RCT-Net: TDNN based Speaker Verification with 2D Res2Nets on Frame Level Feature ExtractorRazieh Khamsehashari; Fengying Miao; Tim Polzehl; Sebastian Möller
In: The Eighth International Conference on Advances in Signal, Image and Video Processing - SIGNAL 2023. International Conference on Advances in Signal, Image and Video Processing (SIGNAL-2023), March 13-17, Barcelona, Spain, ISBN 978-1-68558-057-5, IARIA, 2023.
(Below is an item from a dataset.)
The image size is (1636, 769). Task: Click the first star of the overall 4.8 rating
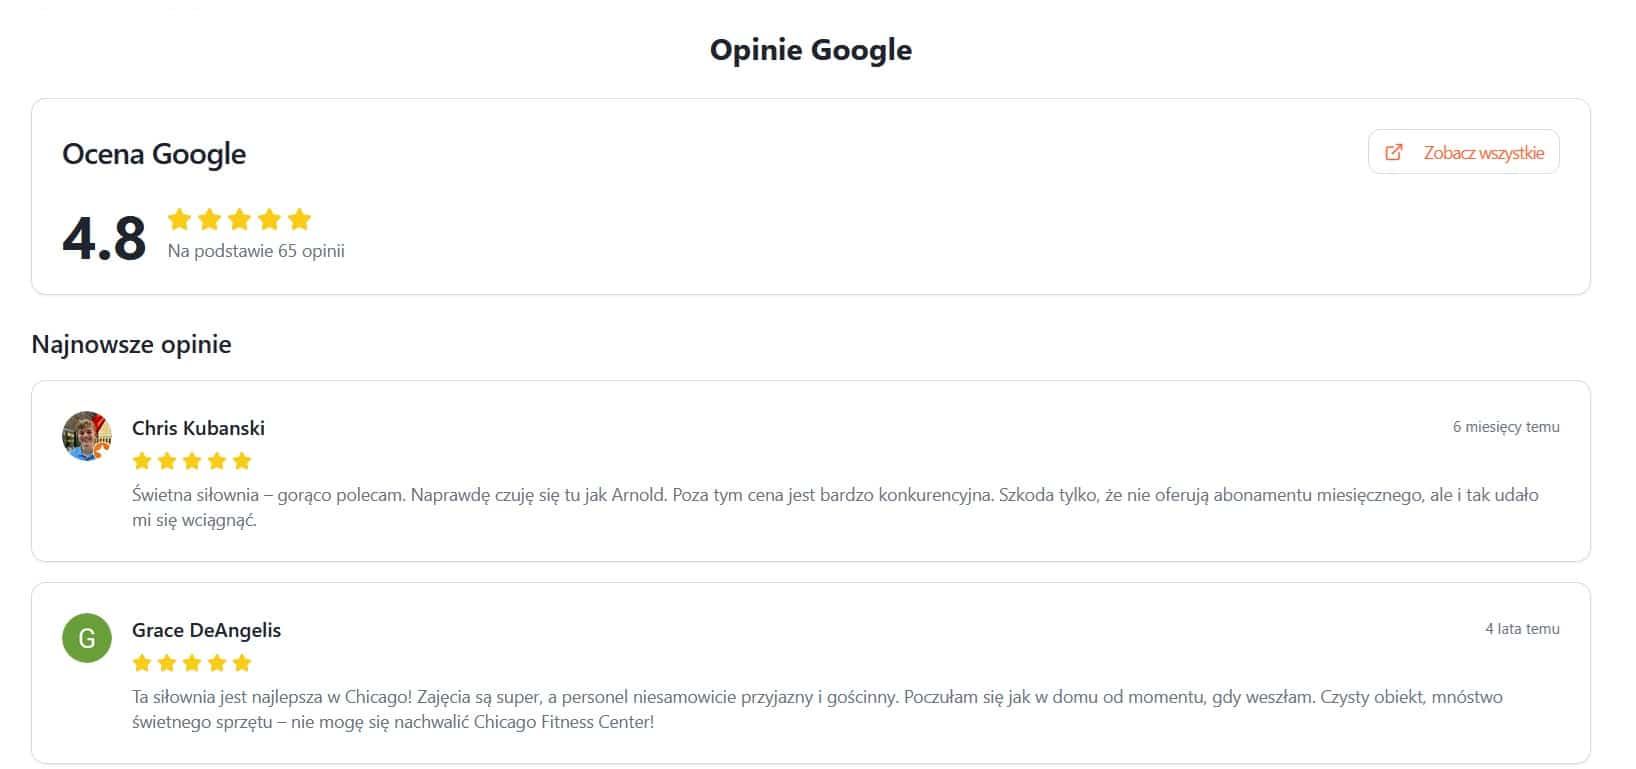point(179,219)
In speaker verification, Time Delay Neural Networks (TDNNs) and Residual Networks (ResNets) are currently achieving cutting-edge results. These architectures have very different structural characteristics, and development of hybrid networks appears to be a promising path forward. In this study, inspired by the combination of Convolutional Neural Network (CNN) blocks and multi-scale architectures we present a Residual-based CNN TDNN (RCT) system and evaluate the performance of integrating different residual blocks into a TDNN-based structure. We extend the state-of-the-art speaker embedding model for speaker recognition, namely Emphasized Channel Attention, Propagation, and Aggregation based CNN-TDNN (ECAPA CNN-TDNN), by gradually incorporating the proposed 2D convolutional stem with various bottleneck residual blocks. We evaluate the performance of our models on standard VoxCeleb1-O test set to investigate the performance of residual blocks and TDNN in the speaker verification domain. As a result, the proposed models significantly outperform the state-of-the-art by up to 14.6% of EER.